Jessica Winter explores this dynamic in a recent piece in the New Yorker.
But, in the case of Bardwell’s abandoned cucumbers and cabbages, the mortal blow was struck by the U.S. Department of Agriculture, in March, when it abruptly terminated a billion dollars in Biden-era funding that had helped food banks, schools, and child-care centers procure fresh food from local farmers. (The U.S.D.A. stated that the programs “no longer effectuate the goals of the agency.”) Bardwell Farms earned about two hundred thousand dollars selling vegetables through these federal programs last year, and expected to make a little more than that in 2025.
The losers in Trump’s America? Small farmers, food banks, and public schools.
The winners? Not at all clear.
Nearly thirty million children participate in the National School Lunch Program, and more than two-thirds of them are eligible for free or reduced-price meals.
That’s a pretty big impact - that is, the Trump team is hurting a lot of kids across the country by ending this one program.
The termination of the U.S.D.A. programs reportedly cost Minnesota more than seventeen million dollars over the next three years. “All the cuts really shake the farmers’ trust,” Haag said. “Farmers have a hard job. That’s why I quit. No one needs to make marketing these crops any harder. It makes farmers and rural communities feel forgotten.”
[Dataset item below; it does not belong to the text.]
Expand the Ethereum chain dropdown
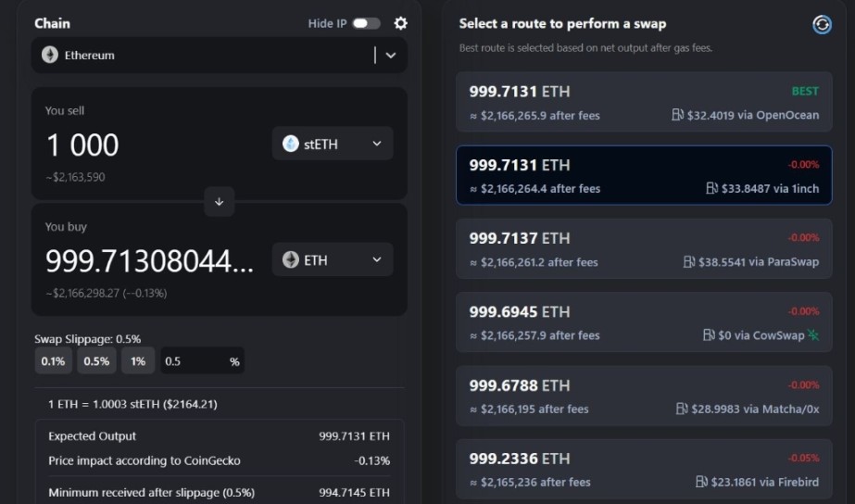The height and width of the screenshot is (504, 855). (x=390, y=56)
In addition to disappearing the U.S.D.A. programs, the Trump Administration will also oversee deep slashes to the SNAP food-assistance program, as laid out in the Big Beautiful Bill. The SNAP cuts will mean that fewer children will be automatically eligible to receive free breakfast and lunch at school, and fewer schools will be able to continue offering universal free-meal programs. MAHA’s stated commitment to improving child nutrition and the Administration’s antipathy toward social services are apparently incompatible.
And, in states like Tennessee, where policymakers appear to be particularly mean, kids also suffer in the summer:
Lee rejected $75 million in federal funds that would have supported a program to add funds to EBT cards for families whose kids receive free/reduced lunch during the school year.
Instead, Lee will create a program that will serve only 15 of Tennessee’s 95 counties and leave out 675,000 kids. The state financial obligation is nearly identical in both programs.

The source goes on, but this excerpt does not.